Benedicto XVI se ha referido en diferentes ocasiones a los santos como el rostro de Cristo para los hombres de su época. Así es la pedagogía divina. A los que salva los hace partícipes de su misión en el mundo. Es muy congruente con su manera de salvarnos: lo hace comunicándonos su propia vida (la gracia). Así, el bien que hemos recibido, está llamado a difundirse.

Cuando se dice que todo bautizado participa de la misión de la Iglesia se señala este punto. En cuanto incorporado a Cristo y partícipe de su vida, colabora en la obra salvadora del Señor. Hoy en el evangelio aparece la imagen de la luz. Cristo dice de sí mismo que es la luz del mundo. Es lo es en sentido propio. No es una luz cualquiera sino la única que puede esclarecer la oscuridad que nos envuelve. Es la única luz capaz de alumbrar el interior del hombre.

La imagen del candil apunta a que Él nos hace partícipes de esa luz: nos da algo de sí mismo. Pero el candil sólo tiene sentido en tanto que ilumina. Taparlo con una vasija o esconderlo bajo la cama es lo mismo que negar al candil su sentido. Lo mismo pasa con nuestra vida. Si hemos recibido el don de Dios es para vivir según él. Sólo el que lo hace de esa manera posee verdaderamente algo. Un candil escondido no ilumina, aun cuando tenga toda la potencia para hacerlo. Su luz, sin embargo, no se difunde hacia ningún sitio ni aclara ningún rincón. Una vida espiritual que se cierre sobre sí misma (en un aparente sosiego o paz interior al precio de despreocuparse de los demás), no es verdadera vida interior. De ahí que si alguien cree que tiene un día descubrirá que su posesión era imaginaria.

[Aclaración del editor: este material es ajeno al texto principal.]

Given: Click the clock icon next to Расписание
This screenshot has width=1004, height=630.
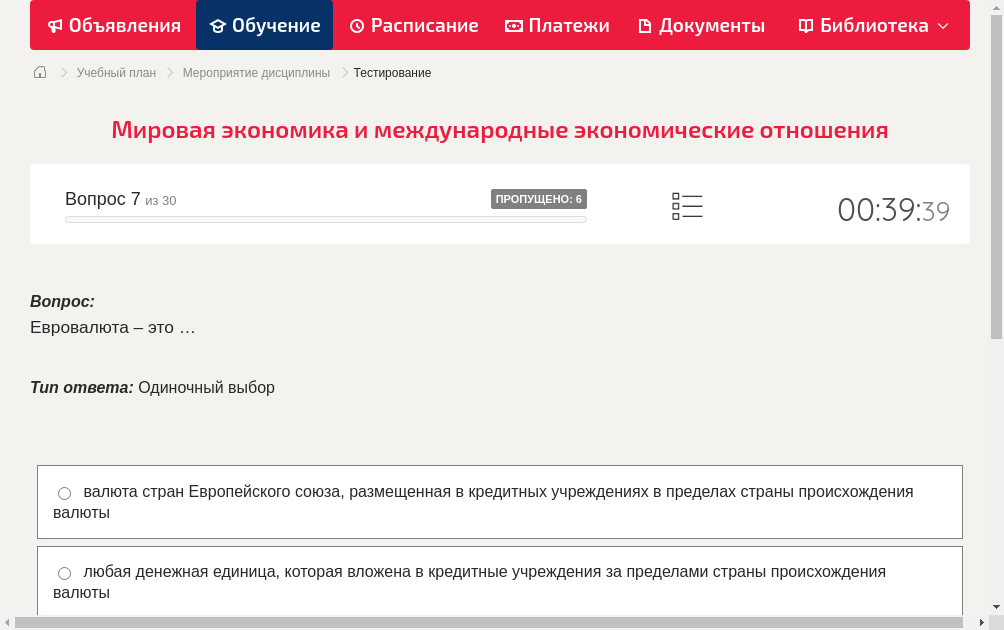Looking at the screenshot, I should click(x=356, y=25).
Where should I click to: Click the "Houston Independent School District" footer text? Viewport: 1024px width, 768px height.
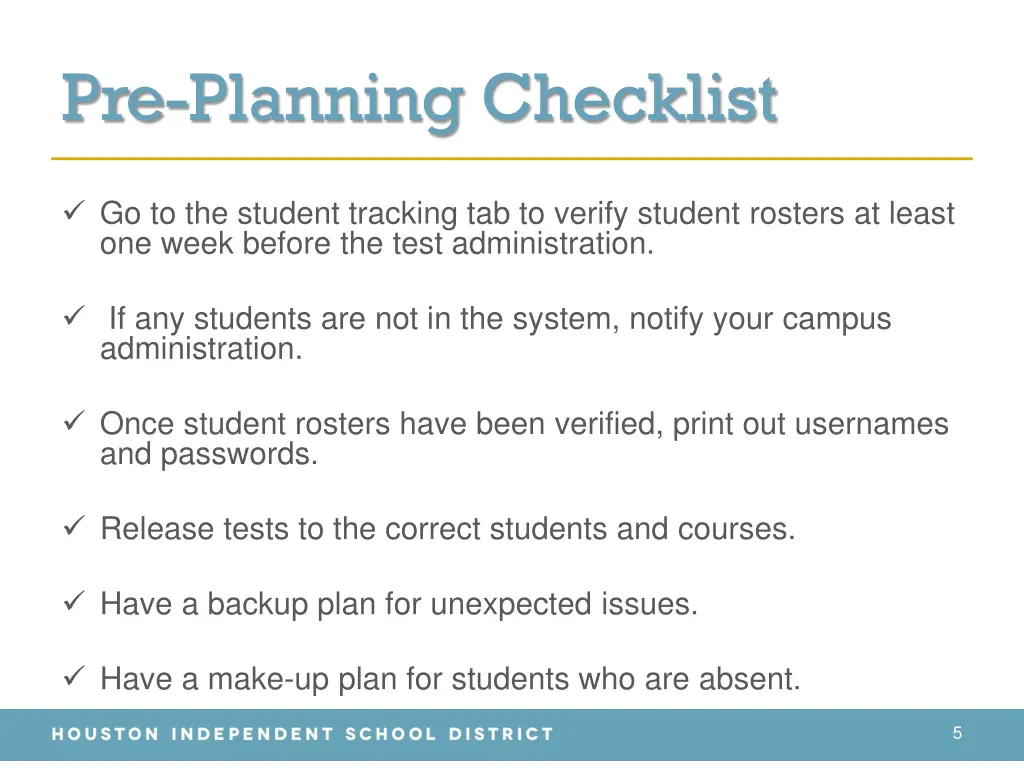click(x=303, y=734)
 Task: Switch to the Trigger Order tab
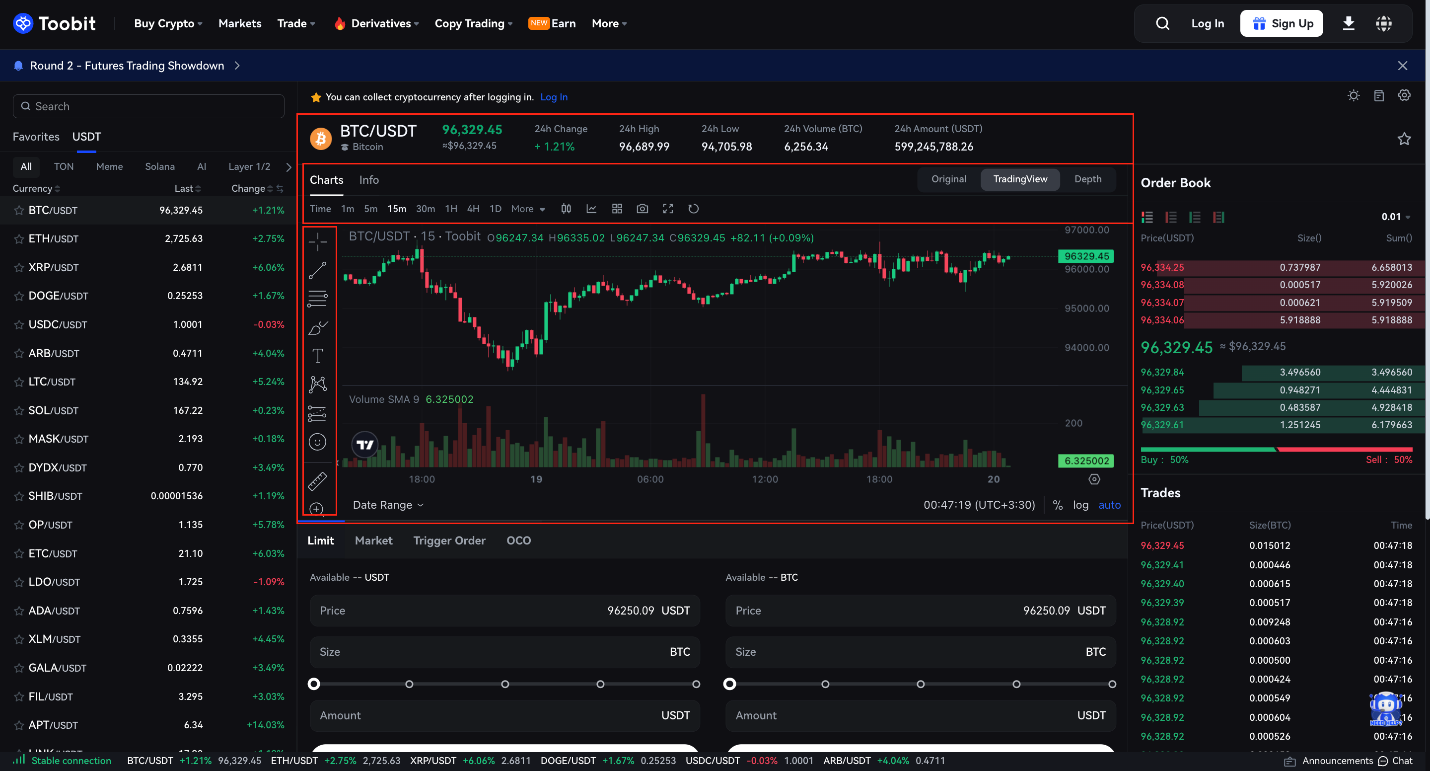click(449, 540)
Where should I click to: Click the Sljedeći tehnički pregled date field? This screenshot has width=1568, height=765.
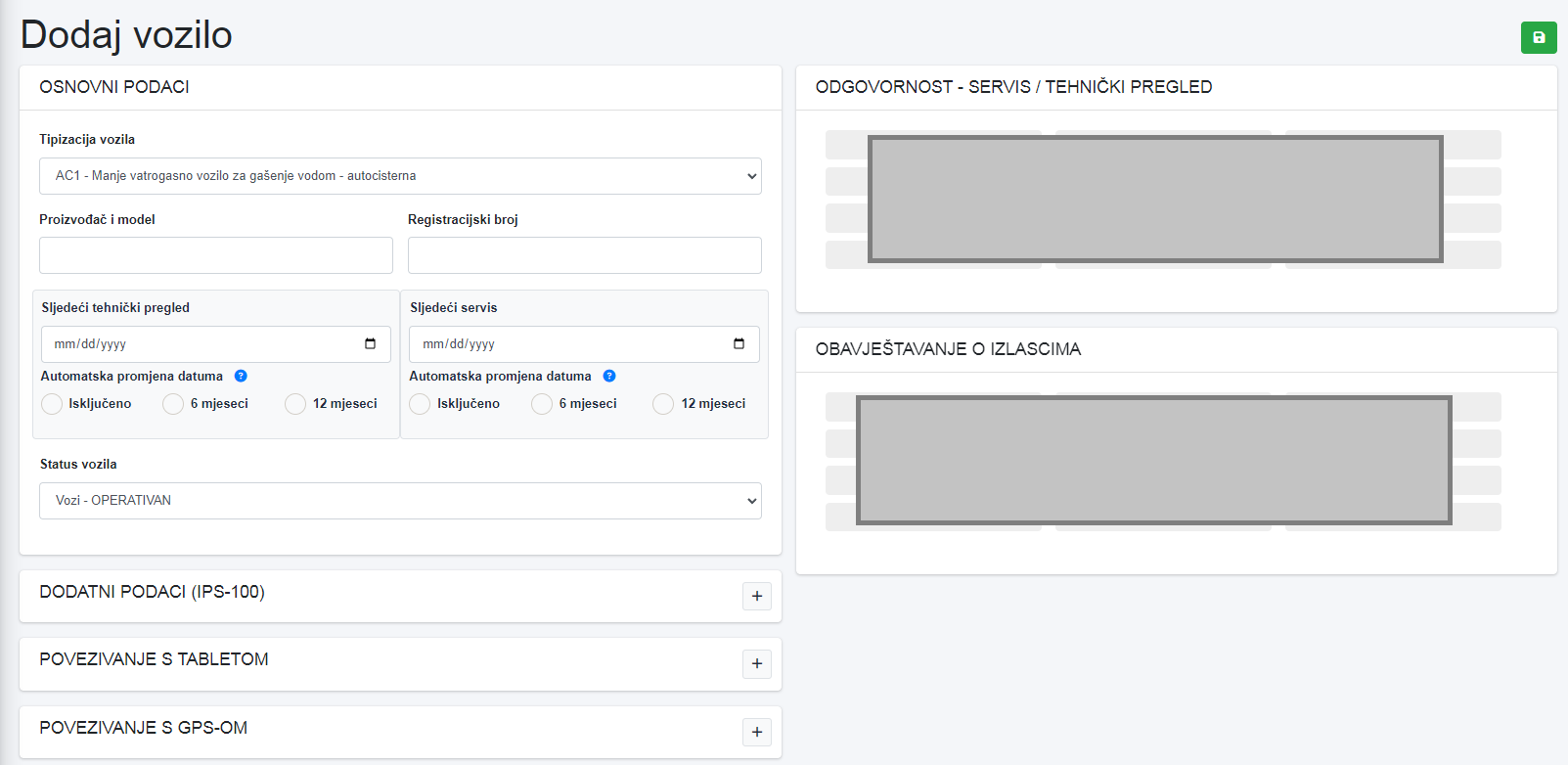click(196, 344)
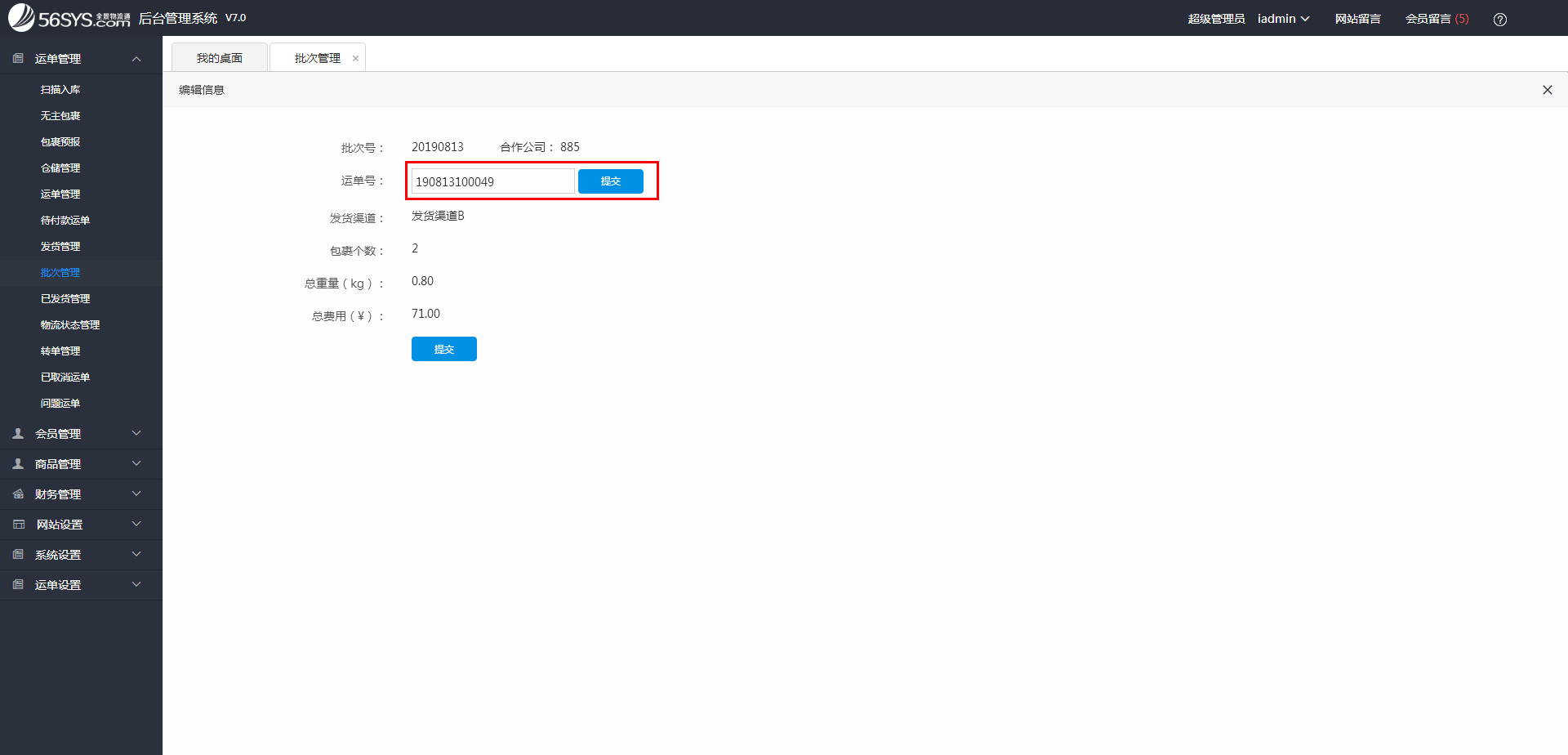Click the 系统设置 sidebar icon
This screenshot has height=755, width=1568.
(x=18, y=555)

El don de Dios arrastra a entregarnos. El Dios que se nos da, nos transforma de tal manera que nos mueve a darnos impelidos por Él. Su amor arrastra nuestro amor purificándolo y haciéndolo más grande. Porque todo bien procedente de Dios está destinado a proclamar su gloria.

La primera lectura planeta algo semejante. Nos encontramos a la vuelta del destierro cuando hay que reconstruir el templo de Jerusalén. Los israelitas han pasado largos años lejos de su hogar y, cuando regresan a Jerusalén, quieren volver a ofrecer sacrificios a Dios. Para ello han de reconstruir el templo que había sido destruido. Dice el texto: “los que se sintieron movidos por Dios (…) se pusieron en marcha y subieron a reedificar el templo de Jerusalén”. Aquella construcción material, a la que se contribuye con diversos materiales para hacerla digna, es imagen de la edificación espiritual de la Iglesia. A ella contribuimos sobre todo con nuestra santidad: oración, sacrificios, obras de caridad, abnegación, espíritu apostólico… Cuando se vive para la Iglesia, buscando su crecimiento en bien de la salvación de los hombres, muchos otros contribuyen aportando sus ofrendas voluntarias, como sucedió en tiempos de Esdras. Así, quien busca el Reino de Dios, ilumina a los que están a su alrededor y los mueve a hacer obras buenas.

Que la Virgen María nos ayude para que todos los dones que hemos recibido de Dios sepamos emplearlos en su servicio.